Editor’s note: A response from Chesapeake was added to this story at 8:14 p.m. April 29.
Drilling for Chesapeake Energy Corporation’s master development plan could begin sometime before the end of the calendar year, a university official said in an e-mail.
Brian Gutierrez, vice chancellor for finance and administration, wrote in an e-mail that the university views the plan as a positive agreement between campus, Chesapeake and the community.
“Such a plan can serve as an archetype solution for similar situations where urban gas drilling is undertaken,” Gutierrez wrote.
Jerri Robbins, public relations manager for Chesapeake, said the City Council approved most of Chesapeake Energy Corporation’s master development plan for natural gas drilling April 7, which will allow the minerals under campus to be extracted without having a well on school grounds.
Gutierrez wrote that once all the wells in the pooled units begin producing, all land owners in the pooled units will begin receiving revenues. The royalty revenue received by the university will be put in the endowment, he wrote.
While the plan resolved the conflict of the well near campus, some Fort Worth residents feel it puts wells in locations that will be cumbersome for residents in other areas.
Gary Hogan, a candidate for City Council, said Chesapeake used misleading tactics to dupe the residents into signing waivers allowing wells to be drilled near their homes.
“Most of the people were not told that, in signing that waiver, they were agreeing to a well site right across the street from them,” Hogan said.
In order to get the approval of City Council, Chesapeake needed all of the residents within 600 feet of the well sites to sign waivers consenting to the site locations, Hogan said.
However, Joel Burns, councilman for District 9, said the majority of the district’s constituents find the plan to be agreeable.
“The goal for this was to not shift the burden from any one neighborhood to another neighborhood but to lessen the burden and impact of gas drilling on the district as a whole, and I think we accomplished that,” Burns said.
Chesapeake sought the approval of the City Council because the plan includes “high impact wells” which are within 600 feet of houses, Burns said.
Although Chesapeake arrived at the council meeting with the necessary signatures, many of the residents were told either that they were the only ones who had not signed the waivers, or that they were required to sign the waivers after having previously signed the mineral production lease agreements, Hogan said.
Many of the residents in the affected area only spoke Spanish, and once he explained to some of the residents what was happening, they expressed surprise, he said.
“I put out a flier that was written in English and Spanish and tried to explain to those people what was about to come down,” Hogan said, “And the people I actually got to talk to said that was the first thing they had ever gotten in Spanish.”
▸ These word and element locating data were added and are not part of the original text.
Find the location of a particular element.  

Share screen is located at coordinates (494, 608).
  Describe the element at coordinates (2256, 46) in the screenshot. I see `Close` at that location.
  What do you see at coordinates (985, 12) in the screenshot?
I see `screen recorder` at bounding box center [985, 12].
The wells, set to be located near homes, churches and parks, will bring drastic increases in truck traffic and cause the property value in the area to decrease, Hogan said.
“I’m sorry, but I cannot understand how you can say taking one well away from a highly influential area like TCU and then dumping up to thirty wells in a low-income neighborhood and then say, ‘That’s alright,'” he said. “That’s just wrong.”
Robbins said Hogan’s accusations were inaccurate.
“We had almost a dozen people working in the neighborhoods, and made more than 2,000 points of contact in both English and Spanish,” Robbins said.
Chesapeake made many efforts to inform the community, including by bringing in interpreters and conducting neighborhood meetings, she said.
“We were completely open and honest,” she said.
The approval of the master development plan, also known as the Meerkat Mounds to Seminary Plan, provided permits for the final four of seven wells that were necessary for the plan to go under way, she said.
City Council approved the Merrimac, Santa Fe, Seminary and Structural Steel sites, Robbins said.
Now that Chesapeake has the permits, it can begin preparing pad sites for drilling, but Chesapeake does not yet know when the drilling will begin, she said.